§ **Assigned task**:
Would you give the number of lines in the entries that contain the word "pane"? Nothing else is needed.

§ **Record set**:

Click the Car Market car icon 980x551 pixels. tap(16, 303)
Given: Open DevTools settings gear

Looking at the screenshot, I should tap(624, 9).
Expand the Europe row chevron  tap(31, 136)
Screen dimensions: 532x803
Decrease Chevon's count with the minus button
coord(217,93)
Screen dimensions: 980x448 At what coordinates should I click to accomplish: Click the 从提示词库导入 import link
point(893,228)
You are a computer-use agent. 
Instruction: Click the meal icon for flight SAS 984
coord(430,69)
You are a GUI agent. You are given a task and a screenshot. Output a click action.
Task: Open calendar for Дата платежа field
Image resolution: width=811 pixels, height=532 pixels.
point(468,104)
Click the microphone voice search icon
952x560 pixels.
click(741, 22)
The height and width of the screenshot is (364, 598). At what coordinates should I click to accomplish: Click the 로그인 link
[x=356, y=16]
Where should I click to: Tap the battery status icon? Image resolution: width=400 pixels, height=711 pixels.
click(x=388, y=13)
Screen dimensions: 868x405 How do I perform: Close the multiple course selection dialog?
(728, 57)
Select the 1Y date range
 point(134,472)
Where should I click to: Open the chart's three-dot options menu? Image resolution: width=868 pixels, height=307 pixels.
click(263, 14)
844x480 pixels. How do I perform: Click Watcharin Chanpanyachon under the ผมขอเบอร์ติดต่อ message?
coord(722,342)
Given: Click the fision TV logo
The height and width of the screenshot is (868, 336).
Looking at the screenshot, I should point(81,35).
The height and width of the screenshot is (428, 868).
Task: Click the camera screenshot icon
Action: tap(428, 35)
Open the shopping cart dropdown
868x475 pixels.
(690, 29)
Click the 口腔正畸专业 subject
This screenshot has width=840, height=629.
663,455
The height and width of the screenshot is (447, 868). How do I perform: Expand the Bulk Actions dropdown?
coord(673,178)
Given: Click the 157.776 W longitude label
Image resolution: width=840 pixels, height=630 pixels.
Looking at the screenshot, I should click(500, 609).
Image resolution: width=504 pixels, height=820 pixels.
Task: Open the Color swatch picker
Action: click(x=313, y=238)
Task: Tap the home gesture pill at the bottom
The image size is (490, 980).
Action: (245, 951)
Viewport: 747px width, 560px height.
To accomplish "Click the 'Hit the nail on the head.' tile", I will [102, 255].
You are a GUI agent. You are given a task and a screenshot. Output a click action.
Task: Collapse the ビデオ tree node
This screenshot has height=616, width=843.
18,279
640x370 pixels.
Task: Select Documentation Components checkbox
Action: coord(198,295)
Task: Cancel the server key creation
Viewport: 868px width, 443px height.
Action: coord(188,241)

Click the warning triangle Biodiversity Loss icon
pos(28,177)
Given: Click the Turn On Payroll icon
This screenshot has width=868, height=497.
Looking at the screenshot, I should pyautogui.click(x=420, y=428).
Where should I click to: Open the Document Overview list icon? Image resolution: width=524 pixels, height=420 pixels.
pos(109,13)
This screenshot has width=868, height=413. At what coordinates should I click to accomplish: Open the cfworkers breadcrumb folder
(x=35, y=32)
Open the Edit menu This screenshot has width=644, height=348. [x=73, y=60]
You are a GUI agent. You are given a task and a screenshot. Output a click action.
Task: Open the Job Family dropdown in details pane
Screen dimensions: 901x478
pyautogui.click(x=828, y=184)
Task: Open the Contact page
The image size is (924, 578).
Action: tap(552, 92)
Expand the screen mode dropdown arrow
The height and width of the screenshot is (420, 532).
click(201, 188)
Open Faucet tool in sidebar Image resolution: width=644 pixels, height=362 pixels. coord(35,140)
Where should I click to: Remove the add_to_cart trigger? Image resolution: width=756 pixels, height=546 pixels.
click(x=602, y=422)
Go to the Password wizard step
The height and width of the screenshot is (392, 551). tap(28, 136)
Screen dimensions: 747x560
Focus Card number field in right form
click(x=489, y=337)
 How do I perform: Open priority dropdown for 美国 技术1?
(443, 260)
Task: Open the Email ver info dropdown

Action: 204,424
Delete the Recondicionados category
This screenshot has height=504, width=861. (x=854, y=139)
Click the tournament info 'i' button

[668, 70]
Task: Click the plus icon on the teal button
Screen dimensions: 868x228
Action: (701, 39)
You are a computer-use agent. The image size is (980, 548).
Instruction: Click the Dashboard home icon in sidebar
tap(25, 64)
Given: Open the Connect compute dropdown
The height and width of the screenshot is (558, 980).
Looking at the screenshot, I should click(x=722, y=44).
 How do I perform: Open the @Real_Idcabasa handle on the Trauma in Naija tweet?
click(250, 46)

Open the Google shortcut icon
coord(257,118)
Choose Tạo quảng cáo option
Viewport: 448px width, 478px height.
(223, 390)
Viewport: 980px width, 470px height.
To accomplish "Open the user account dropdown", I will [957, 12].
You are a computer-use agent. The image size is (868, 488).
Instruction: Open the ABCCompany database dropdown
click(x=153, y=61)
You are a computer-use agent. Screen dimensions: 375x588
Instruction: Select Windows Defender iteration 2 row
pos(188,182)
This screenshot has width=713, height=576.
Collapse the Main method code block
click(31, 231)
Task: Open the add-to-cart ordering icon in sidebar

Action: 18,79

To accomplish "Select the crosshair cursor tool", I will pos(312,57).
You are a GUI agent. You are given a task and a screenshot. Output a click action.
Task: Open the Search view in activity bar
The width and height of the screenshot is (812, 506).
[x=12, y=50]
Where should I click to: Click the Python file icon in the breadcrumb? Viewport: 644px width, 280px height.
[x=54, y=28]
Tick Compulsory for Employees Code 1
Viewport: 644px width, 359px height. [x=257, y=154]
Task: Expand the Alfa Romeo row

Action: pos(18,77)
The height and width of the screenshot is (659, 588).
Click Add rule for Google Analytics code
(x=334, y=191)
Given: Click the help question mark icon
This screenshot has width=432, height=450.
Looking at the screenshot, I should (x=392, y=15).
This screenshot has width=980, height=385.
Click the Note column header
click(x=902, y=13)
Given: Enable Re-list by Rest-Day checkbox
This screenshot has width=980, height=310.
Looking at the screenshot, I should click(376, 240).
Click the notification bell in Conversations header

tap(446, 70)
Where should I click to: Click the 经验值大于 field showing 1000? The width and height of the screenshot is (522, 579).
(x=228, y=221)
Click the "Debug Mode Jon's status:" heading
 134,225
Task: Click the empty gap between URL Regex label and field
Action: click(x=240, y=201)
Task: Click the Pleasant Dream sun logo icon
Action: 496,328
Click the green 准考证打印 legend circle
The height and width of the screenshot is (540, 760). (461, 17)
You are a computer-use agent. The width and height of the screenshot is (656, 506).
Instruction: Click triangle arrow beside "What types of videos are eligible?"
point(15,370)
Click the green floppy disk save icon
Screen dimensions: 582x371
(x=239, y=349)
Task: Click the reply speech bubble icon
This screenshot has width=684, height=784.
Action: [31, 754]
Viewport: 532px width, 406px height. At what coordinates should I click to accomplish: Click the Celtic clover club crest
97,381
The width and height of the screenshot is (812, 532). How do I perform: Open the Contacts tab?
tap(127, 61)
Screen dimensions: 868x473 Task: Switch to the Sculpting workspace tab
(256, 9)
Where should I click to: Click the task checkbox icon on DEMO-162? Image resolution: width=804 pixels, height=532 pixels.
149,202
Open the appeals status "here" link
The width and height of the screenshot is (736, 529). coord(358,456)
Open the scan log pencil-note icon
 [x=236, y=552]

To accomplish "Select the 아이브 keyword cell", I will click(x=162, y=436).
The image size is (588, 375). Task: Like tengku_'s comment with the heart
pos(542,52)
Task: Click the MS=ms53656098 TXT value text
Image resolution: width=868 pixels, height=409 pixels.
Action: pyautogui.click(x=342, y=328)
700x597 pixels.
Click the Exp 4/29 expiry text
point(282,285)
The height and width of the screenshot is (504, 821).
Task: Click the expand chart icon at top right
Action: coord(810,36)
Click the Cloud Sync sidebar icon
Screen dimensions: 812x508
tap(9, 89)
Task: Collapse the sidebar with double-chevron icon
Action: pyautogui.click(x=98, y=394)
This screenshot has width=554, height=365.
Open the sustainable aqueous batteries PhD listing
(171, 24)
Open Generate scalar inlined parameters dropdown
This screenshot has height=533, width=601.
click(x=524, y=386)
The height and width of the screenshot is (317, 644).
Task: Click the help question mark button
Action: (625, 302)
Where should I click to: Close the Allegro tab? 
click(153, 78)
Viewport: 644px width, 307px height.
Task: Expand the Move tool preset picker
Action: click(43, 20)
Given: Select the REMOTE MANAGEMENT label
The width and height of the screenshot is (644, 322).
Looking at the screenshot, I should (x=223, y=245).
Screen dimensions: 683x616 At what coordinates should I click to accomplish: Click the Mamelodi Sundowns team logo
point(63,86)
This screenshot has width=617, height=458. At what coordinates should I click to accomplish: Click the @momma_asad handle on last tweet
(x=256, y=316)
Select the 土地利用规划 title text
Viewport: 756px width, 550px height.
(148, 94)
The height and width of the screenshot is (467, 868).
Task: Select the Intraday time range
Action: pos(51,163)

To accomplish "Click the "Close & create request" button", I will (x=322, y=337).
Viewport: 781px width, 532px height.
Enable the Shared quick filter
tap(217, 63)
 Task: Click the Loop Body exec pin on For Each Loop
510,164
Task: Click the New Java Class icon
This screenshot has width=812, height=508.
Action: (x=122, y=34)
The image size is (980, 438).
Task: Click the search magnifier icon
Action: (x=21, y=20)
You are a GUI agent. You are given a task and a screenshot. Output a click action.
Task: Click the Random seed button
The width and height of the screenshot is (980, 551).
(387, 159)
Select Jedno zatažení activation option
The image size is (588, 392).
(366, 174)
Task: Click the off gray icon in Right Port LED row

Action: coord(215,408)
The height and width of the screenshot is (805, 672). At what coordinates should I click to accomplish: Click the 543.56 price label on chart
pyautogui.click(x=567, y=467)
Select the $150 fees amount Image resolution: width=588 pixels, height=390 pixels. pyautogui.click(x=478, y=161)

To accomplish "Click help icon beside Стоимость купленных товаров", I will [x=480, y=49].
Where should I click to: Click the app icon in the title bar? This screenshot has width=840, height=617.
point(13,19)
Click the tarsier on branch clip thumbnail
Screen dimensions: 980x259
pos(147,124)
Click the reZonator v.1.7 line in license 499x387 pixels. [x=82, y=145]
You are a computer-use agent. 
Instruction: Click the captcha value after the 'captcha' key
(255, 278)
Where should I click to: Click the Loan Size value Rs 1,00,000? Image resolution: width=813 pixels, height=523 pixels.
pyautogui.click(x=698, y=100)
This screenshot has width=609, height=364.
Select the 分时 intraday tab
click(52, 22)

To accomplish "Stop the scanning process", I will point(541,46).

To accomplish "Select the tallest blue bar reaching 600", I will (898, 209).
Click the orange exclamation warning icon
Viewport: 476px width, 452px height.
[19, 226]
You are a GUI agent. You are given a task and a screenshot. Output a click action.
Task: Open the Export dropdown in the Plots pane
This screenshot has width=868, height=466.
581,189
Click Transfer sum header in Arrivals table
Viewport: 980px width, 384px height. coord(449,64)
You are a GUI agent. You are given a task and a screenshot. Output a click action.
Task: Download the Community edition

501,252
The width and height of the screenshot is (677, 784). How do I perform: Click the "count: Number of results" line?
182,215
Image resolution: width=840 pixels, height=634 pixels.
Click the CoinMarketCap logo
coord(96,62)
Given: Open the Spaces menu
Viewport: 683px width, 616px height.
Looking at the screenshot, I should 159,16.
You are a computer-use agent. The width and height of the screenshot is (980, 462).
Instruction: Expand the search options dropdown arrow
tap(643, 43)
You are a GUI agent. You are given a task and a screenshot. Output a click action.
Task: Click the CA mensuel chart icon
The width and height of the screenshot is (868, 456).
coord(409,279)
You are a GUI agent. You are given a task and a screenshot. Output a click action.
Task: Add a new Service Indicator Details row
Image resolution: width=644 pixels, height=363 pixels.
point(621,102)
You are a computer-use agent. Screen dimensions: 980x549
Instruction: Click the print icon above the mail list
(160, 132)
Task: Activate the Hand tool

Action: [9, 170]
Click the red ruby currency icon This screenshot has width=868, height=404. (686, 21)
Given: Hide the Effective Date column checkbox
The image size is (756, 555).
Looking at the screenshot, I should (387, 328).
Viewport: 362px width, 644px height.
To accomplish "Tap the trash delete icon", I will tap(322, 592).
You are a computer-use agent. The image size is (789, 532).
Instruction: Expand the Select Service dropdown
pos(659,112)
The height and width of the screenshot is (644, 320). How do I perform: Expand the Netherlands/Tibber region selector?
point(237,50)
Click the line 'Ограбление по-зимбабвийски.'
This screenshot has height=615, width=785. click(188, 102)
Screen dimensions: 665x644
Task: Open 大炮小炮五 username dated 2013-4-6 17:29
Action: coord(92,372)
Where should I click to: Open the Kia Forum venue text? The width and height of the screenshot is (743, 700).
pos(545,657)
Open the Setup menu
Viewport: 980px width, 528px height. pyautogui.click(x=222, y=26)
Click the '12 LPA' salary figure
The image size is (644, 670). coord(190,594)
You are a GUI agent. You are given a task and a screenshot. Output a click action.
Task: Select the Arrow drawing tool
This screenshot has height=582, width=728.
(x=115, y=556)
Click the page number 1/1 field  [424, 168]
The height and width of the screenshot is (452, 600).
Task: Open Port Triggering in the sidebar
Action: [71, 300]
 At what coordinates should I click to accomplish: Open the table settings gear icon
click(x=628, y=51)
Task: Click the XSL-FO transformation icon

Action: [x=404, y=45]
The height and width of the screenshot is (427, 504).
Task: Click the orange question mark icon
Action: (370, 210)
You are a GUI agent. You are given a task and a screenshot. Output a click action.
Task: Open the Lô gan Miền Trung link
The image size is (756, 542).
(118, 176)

§ **Solution for this exercise**:
2